Introduction to Pathways of Complement activation:

The complement system is a group of proteins that play a critical role in the immune response by targeting and destroying invading pathogens. It is a cascade system that can be activated by three pathways, namely the classical, alternative, and lectin pathways. In this study, we will examine the pathways of complement activation in detail.

I. The Classical Pathway:

The classical pathway is activated by the binding of antibodies to an antigen on the surface of a pathogen. This pathway can also be activated by other immune complexes such as C-reactive protein or certain polysaccharides.

1. Initiation: The first step of the classical pathway is the recognition of the antigen-antibody complex by C1q, a protein in the complement system.
2. Activation: C1q then binds to and activates the C1r and C1s proteins, which in turn cleave C4 and C2, leading to the formation of the C3 convertase enzyme (C4b2a).
3. Amplification: The C3 convertase enzyme then cleaves C3 into C3a and C3b. C3b can bind to the surface of the pathogen and serve as an opsonin, promoting phagocytosis.
4. Terminal pathway: Cleavage of C5 by the C3 convertase results in the formation of the C5 convertase enzyme (C4b2a3b). This enzyme cleaves C5 into C5a and C5b. C5a is a potent chemoattractant for neutrophils and other immune cells, while C5b initiates the formation of the membrane attack complex (MAC) which can lyse the pathogen.

II. The Alternative Pathway:

The alternative pathway can be activated in the absence of antibodies, by the direct binding of complement proteins to the surface of a pathogen.

1. Initiation: The alternative pathway is initiated by the spontaneous hydrolysis of C3, resulting in the formation of C3(H2O).
2. Activation: C3(H2O) can then bind to complement factor B, which is cleaved by complement factor D to form the C3 convertase enzyme (C3(H2O)Bb).
3. Amplification: The C3 convertase enzyme cleaves C3 into C3a and C3b. C3b can bind to the surface of the pathogen and serve as an opsonin.
4. Terminal pathway: Cleavage of C5 by the C3 convertase results in the formation of the C5 convertase enzyme (C3bBbC3b). This enzyme cleaves C5 into C5a and C5b. C5a is a potent chemoattractant for neutrophils and other immune cells, while C5b initiates the formation of the MAC.

III. The Lectin Pathway:

The lectin pathway is similar to the classical pathway in that it requires the recognition of a pathogen-associated molecular pattern (PAMP) by a recognition protein.

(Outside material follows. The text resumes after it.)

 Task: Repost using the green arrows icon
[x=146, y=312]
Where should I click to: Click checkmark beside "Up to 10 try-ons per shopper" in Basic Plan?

1. Initiation: The first step of the lectin pathway is the recognition of a PAMP by a mannose-binding lectin (MBL), ficolin, or collectin.
2. Activation: MBL, ficolin, or collectin then binds to and activates MBL-associated serine proteases (MASPs), which in turn cleave C4 and C2, leading to the formation of the C3 convertase enzyme (C4b2a).
3. Amplification: The C3 convertase enzyme then cleaves C3 into C3a and C3b. C3b can bind to the surface of the pathogen and
4. serve as an opsonin, promoting phagocytosis.

IV. Terminal pathway:

Cleavage of C5 by the C3 convertase results in the formation of the C5 convertase enzyme (C4b2a3b). This enzyme cleaves C5 into C5a and C5b. C5a is a potent chemoattractant for neutrophils and other immune cells, while C5b initiates the formation of the MAC.

V. Regulation of Complement Activation:

• The complement system is tightly regulated to prevent overactivation, which can lead to tissue damage and autoimmune disorders. There are several mechanisms of regulation.
• Decay-accelerating factor (DAF): DAF is a cell membrane protein that inhibits the formation and function of C3 and C5 convertases by promoting the dissociation of complement proteins from the cell surface.
• Factor H: Factor H is a plasma protein that binds to C3b and accelerates its decay, preventing the formation of C3 convertase.
• C1 inhibitor: C1 inhibitor is a plasma protein that inhibits the activation of the classical pathway by binding to and inactivating C1r and C1s.
• Membrane cofactor protein (MCP): MCP is a cell membrane protein that promotes the decay of C3b and C4b by acting as a cofactor for factor I. Factor I a plasma protein that cleaves complement proteins.

Conclusion:

In summary, the complement system is a complex cascade of proteins that plays a critical role in the immune response against invading pathogens. The classical, alternative, and lectin pathways each have unique mechanisms of activation. But all lead to the formation of the MAC, which can lyse pathogens. The complement system is tightly regulated to prevent overactivation, and there are several mechanisms of regulation to maintain immune homeostasis.